Fidèle à sa ligne de défense, le champion paralympique sud-africain soutient avoir tiré sur sa compagne "par erreur", en pensant qu'il s'agissait d'un voleur. Cette nuit du 13 au 14 février 2013, dit-il, "j'essayais seulement de protéger Reeva. Je veux que les gens sachent qu'elle était aimée quand elle est allée se coucher ce soir-là". Depuis cette macabre Saint-Valentin, Oscar Pistorius raconte se réveiller "la nuit avec l'odeur du sang", prendre "des médicaments" et faire de "terribles cauchemars".

Habilement interrogé par son avocat Barry Roux, il a ensuite expliqué comment sa vie avait été émaillée par les agressions et les cambriolages, dans ce pays où la violence est endémique : "Nous avons grandi dans une famille où mon père n'était pas souvent là (…) Ma mère conservait une arme à feu dans une housse rembourrée sous son oreiller". Loin de l'image excessive décrite par la presse sud-africaine et les témoins à charge, sa défense a ainsi dépeint le portrait d'un homme préoccupé par sa sécurité mais sensible, croyant et prévenant avec ses proches.
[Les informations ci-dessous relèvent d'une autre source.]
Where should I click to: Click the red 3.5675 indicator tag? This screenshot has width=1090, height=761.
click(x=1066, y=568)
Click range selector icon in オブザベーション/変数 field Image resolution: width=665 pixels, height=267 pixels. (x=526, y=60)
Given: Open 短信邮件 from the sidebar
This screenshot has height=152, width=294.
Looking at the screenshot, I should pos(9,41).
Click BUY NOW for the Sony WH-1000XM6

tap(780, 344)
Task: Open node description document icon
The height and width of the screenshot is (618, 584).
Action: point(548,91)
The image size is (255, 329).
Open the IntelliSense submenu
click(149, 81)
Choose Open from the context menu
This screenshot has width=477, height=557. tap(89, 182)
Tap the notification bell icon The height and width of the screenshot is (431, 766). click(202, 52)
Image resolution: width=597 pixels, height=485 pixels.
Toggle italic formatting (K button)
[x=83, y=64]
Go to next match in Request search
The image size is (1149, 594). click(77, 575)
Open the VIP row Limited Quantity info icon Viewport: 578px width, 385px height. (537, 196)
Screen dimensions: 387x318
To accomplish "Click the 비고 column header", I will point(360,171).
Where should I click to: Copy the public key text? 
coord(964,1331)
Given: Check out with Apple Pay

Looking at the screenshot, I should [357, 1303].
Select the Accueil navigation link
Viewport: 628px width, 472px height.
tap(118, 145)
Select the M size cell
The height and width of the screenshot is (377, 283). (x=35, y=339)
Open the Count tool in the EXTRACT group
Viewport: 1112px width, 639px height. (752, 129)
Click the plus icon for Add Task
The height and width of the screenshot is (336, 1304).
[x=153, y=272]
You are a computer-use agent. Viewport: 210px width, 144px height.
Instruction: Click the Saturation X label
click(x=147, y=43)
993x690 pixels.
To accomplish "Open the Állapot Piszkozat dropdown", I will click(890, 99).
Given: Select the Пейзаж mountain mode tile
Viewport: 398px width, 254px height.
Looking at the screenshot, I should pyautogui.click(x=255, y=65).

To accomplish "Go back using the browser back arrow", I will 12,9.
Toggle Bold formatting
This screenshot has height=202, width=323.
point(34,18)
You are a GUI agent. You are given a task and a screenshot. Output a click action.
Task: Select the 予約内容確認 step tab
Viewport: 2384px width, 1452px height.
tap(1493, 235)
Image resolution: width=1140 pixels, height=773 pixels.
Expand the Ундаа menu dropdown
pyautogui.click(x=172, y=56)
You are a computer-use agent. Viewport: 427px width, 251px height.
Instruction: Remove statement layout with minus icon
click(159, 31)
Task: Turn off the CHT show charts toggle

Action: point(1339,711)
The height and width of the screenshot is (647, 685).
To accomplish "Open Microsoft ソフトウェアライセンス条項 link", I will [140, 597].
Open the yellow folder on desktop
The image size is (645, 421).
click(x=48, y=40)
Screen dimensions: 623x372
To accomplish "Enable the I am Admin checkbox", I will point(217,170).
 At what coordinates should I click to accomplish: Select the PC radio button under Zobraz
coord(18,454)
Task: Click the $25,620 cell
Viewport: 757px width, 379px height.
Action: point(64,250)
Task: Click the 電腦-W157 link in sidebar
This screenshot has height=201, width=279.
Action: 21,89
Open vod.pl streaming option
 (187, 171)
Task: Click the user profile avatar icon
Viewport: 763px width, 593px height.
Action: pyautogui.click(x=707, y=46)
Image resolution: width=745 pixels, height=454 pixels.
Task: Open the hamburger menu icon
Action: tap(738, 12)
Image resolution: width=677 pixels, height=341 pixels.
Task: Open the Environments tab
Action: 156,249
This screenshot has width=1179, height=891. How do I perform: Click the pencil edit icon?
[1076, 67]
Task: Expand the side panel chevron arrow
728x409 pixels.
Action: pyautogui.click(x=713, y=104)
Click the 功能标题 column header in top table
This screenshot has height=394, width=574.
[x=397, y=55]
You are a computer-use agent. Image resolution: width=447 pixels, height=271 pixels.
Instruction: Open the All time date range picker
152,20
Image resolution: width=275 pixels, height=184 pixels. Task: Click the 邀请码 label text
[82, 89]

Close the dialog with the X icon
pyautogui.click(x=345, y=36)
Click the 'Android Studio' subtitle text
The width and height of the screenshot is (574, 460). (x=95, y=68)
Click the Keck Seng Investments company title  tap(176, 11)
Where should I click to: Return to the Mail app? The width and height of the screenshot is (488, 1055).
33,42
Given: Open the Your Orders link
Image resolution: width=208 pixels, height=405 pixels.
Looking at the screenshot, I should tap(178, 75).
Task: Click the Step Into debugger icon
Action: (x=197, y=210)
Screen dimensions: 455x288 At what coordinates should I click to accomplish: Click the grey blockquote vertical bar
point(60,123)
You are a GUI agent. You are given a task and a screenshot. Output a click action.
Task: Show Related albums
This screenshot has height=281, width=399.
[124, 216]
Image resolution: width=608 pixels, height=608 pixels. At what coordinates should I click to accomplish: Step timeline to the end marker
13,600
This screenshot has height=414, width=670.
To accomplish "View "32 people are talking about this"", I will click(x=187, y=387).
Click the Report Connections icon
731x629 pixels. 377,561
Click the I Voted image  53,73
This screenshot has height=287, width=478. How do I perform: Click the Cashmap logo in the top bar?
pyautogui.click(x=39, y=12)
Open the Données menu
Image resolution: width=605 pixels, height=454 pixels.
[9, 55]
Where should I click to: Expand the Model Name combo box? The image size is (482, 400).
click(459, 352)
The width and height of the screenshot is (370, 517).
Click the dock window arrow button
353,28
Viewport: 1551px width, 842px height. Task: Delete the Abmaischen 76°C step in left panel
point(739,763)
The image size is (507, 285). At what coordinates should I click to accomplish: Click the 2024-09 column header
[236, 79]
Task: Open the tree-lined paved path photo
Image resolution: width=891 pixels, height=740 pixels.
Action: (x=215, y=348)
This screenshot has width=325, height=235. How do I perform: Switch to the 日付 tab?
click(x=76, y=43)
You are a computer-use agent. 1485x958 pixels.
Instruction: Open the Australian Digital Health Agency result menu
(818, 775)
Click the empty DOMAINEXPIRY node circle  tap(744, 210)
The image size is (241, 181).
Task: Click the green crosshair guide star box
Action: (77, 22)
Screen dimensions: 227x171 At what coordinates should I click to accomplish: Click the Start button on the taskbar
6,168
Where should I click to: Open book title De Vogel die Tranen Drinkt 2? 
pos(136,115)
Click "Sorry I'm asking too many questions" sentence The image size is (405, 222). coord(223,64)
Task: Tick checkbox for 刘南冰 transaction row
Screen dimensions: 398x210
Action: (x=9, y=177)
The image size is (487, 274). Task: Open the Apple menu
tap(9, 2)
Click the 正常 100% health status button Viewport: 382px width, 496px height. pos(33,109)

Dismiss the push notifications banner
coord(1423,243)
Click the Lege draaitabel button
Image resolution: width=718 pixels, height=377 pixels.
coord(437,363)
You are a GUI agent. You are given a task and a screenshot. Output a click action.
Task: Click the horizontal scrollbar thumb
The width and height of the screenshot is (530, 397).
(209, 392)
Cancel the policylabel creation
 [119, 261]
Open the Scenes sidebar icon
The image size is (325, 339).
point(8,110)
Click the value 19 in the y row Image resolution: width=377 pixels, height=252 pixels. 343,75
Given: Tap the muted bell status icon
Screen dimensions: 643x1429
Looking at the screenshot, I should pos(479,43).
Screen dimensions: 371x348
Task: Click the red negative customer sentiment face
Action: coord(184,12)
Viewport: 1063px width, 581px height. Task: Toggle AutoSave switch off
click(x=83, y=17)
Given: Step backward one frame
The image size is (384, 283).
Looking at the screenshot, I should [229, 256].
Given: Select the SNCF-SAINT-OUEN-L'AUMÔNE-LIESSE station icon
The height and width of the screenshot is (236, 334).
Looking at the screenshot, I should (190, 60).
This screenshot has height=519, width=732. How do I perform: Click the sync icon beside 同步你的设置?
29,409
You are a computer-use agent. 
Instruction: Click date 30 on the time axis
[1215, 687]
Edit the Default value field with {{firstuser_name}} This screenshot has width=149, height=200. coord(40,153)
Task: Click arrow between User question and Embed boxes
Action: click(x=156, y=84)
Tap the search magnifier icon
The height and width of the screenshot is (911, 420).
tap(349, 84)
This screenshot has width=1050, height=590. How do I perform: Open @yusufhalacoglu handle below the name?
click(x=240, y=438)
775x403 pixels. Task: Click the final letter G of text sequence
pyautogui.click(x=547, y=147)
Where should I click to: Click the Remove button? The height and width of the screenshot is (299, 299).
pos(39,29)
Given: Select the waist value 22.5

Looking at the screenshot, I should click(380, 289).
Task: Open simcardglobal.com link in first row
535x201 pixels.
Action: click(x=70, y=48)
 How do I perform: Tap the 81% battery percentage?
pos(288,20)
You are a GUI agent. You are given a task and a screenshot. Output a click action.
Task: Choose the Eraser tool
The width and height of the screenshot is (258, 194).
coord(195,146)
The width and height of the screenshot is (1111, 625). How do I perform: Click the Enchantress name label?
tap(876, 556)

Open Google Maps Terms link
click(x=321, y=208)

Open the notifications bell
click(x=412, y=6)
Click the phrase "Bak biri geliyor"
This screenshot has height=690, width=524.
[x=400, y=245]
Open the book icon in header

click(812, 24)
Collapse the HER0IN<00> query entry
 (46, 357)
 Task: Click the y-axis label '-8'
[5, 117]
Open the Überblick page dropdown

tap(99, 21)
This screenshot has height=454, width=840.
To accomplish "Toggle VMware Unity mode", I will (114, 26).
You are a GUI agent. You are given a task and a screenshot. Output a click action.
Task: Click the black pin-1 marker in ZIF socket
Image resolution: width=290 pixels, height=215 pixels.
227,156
Reeva Steenkamp était une "bénédiction". "Nous priions ensemble le soir", assure-t-il avant que la juge n'écourte sa déposition parce qu'il est "visiblement épuisé". Mais son émotion a laissé de marbre la mère de la victime. Pour June Steenkamp, l'athlète a abattu froidement sa fille en toute connaissance de cause, après une violente dispute.